Make an exact copy of all the entries below, with the pictures left out.

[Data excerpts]
______________________________

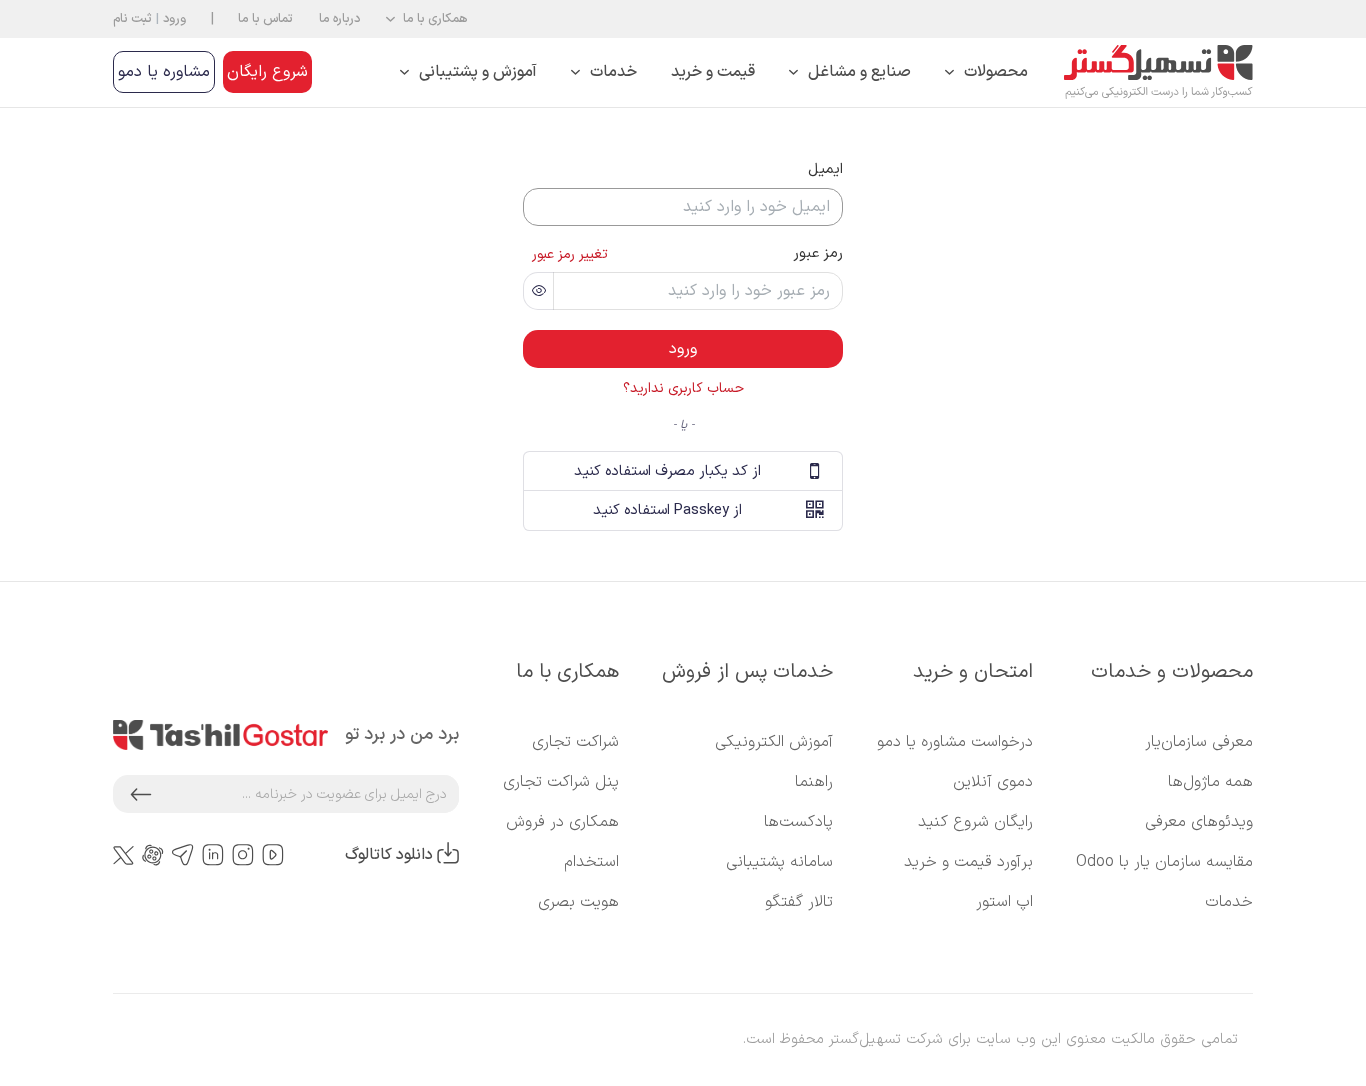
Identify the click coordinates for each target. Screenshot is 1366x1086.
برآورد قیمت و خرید (968, 862)
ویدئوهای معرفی (1199, 822)
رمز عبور (818, 253)
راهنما (814, 782)
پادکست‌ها (798, 822)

______________________________

ANSWER TO THIS TASK:
Identify the click coordinates for each target. Screenshot is 1366x1086.
برآورد قیمت و خرید (968, 862)
ویدئوهای معرفی (1199, 822)
رمز عبور (818, 253)
راهنما (814, 782)
پادکست‌ها (798, 822)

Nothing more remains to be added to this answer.